- The Permanent Mission
- Greece in the U.N.
Side event on the occasion of the International Day to End Impunity for Crimes Against Journalists, Νew York, 2.11.2015: Intervention by the Permanent Representative of Greece, Ambassador Catherine Boura
Distinguished Delegates, Ladies and Gentlemen,
Greece would like to thank UNESCO and Lithuania for co-hosting this event on the occasion of the second International Day to End Impunity for Crimes against Journalists. Both UNESCO and Lithuania have demonstrated strong leadership in promoting the issue of safety of journalists.
The proclamation, in 2013, by Resolution of the General Assembly, of the International Day on the “Safety of Journalists and the Issue of Impunity”, marked a milestone in the global recognition of a major topic.
The growing number of journalists and media workers killed and their increased targeting has become an alarming trend over the past few years. Journalists fall victims of arbitrary detention, torture, extrajudicial killings and enforced disappearance. One in ten cases involving the killing of journalists is resolved, which equals almost complete impunity for perpetrators.
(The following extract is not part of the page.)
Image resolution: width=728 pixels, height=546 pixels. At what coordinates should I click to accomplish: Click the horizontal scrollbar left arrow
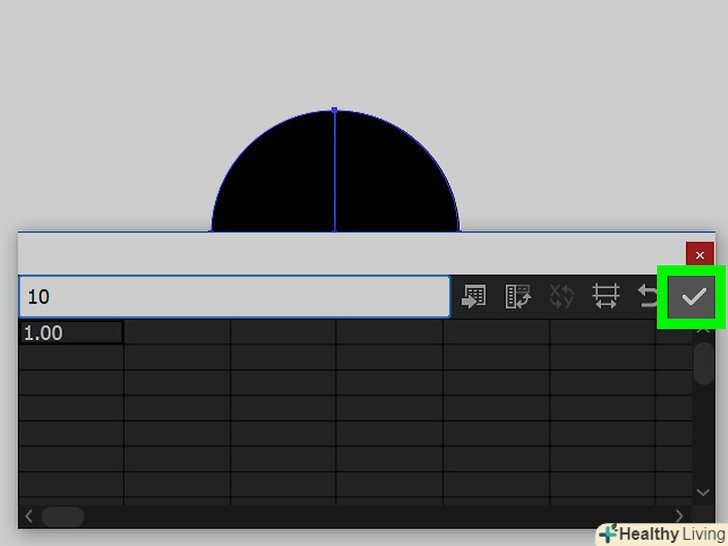[29, 516]
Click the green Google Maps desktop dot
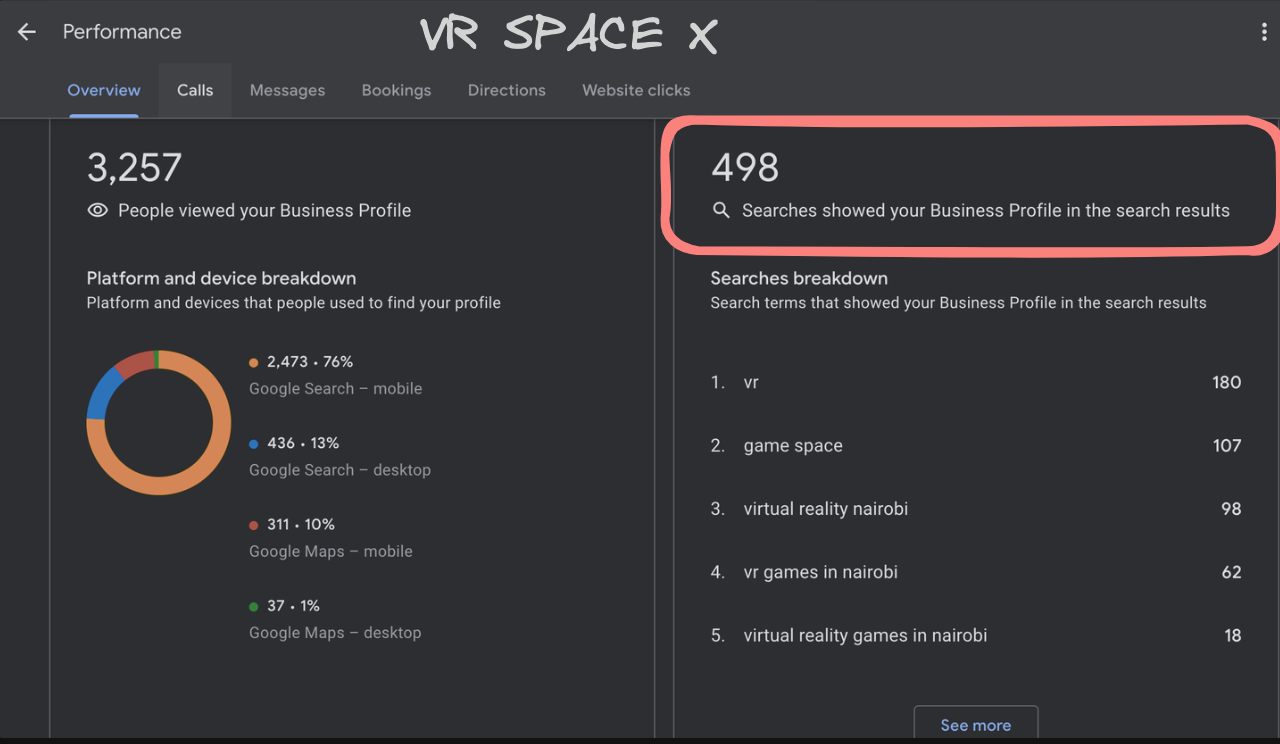The height and width of the screenshot is (744, 1280). point(254,606)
In spite of Resolutions adopted, national legal frameworks strengthened and regional mechanisms established, implementation is still far from being considered satisfactory.
The killings of journalists at the satirical magazine Charlie Hebdo in Paris early this year, and the beheadings of journalists by terrorists in the Middle East, highlight, in the most tragic way, the seriousness of the problem and remind us that much more needs to be done to create a safe and enabling environment for journalists.
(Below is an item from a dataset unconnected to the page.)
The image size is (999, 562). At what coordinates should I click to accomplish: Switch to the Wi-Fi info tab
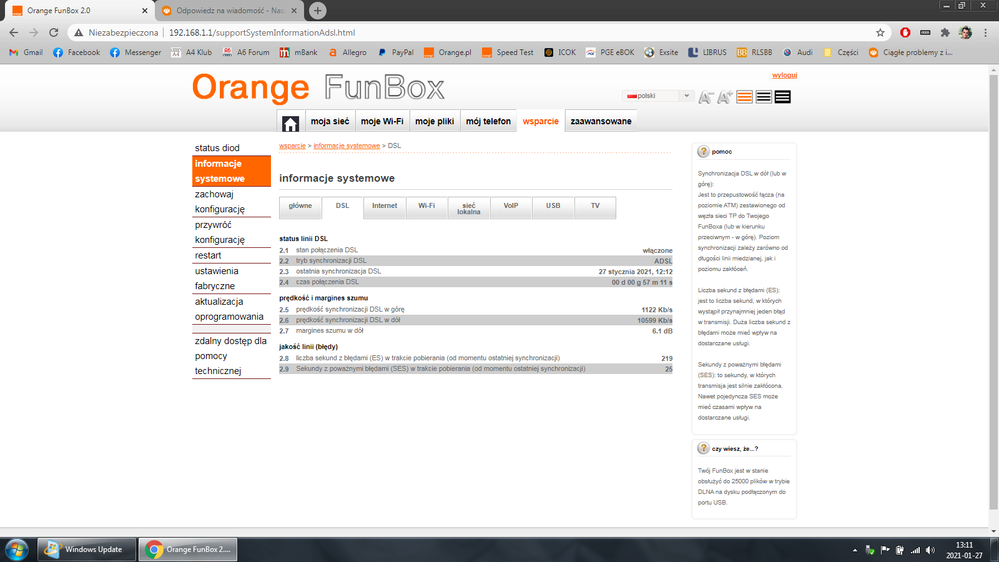426,205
A crucial question to be addressed is how to secure the implementation of existing mechanisms. I look forward to listening to the views of the esteemed panelists with valuable expertise on the issue.
As a starting point of our today’s discussion, I would like to underline some elements which seem to play a defining role in determining progress on the safety of journalists.
First, I would stress the significance of the political will to protect journalists and media workers and to investigate and prosecute attacks against them. Impunity doesn’t thrive only in situations of armed conflict but also where there’s lack of political commitment. States should be ready not only to condemn but also to put the existing mechanisms into practice.
Second, journalists will always be particularly vulnerable in societies with a deficit in the rule of law. Abuse of power, corruption, as well as weak judicial and law enforcement institutions nurture a culture of pervasive impunity, especially for crimes against journalists and media workers.
Third, it is only through a coordinated approach of all relevant stakeholders that we will manage to break the vicious circle of impunity which leads to further violations against journalist’s rights. In this respect, academia, civil society, as well as journalists themselves could lend their expertise to address existing gaps in law and in implementation.
Fourth, regional initiatives could add value in the efforts to promote innovative approaches for the protection of journalists. For example, the Council of Europe recently launched an Internet platform issuing alerts concerning threats to journalists and press freedom. Follow-up responses received from Members States will contribute to the efforts for timely action and prevention.
Ladies and Gentlemen,
The International Day to End Impunity for Crimes against Journalists should remind us of our duty to confront impunity and to concentrate our efforts in securing a safe environment which will guarantee freedom of speech and expression, as well as access to information for all.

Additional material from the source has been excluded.